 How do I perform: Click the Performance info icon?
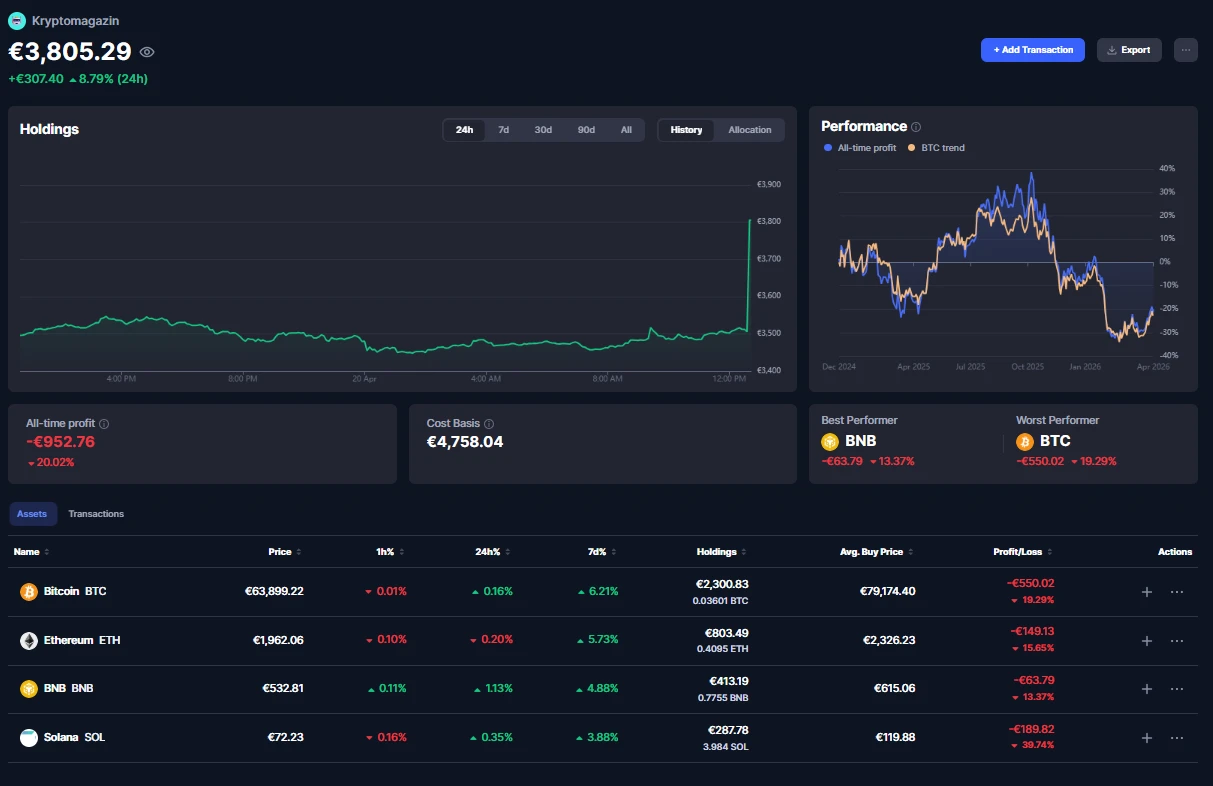point(916,127)
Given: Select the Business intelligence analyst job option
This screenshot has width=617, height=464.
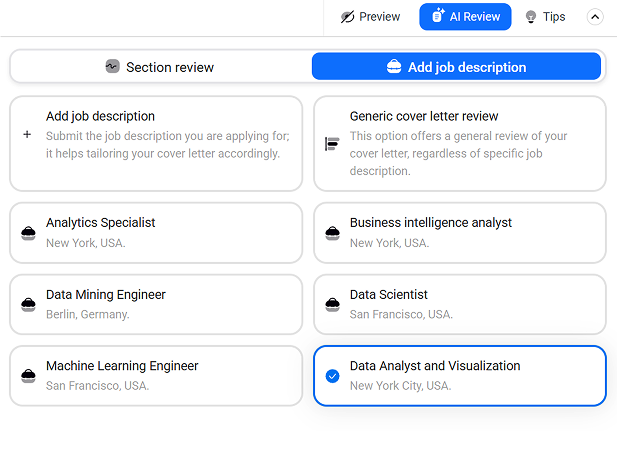Looking at the screenshot, I should [460, 233].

__________

Required action: Please print out the entries above exactly. The pictures stay out.

Reply:
 How do I perform: Click the Performance info icon?
point(916,127)
Given: Select the Business intelligence analyst job option
This screenshot has width=617, height=464.
Looking at the screenshot, I should [460, 233].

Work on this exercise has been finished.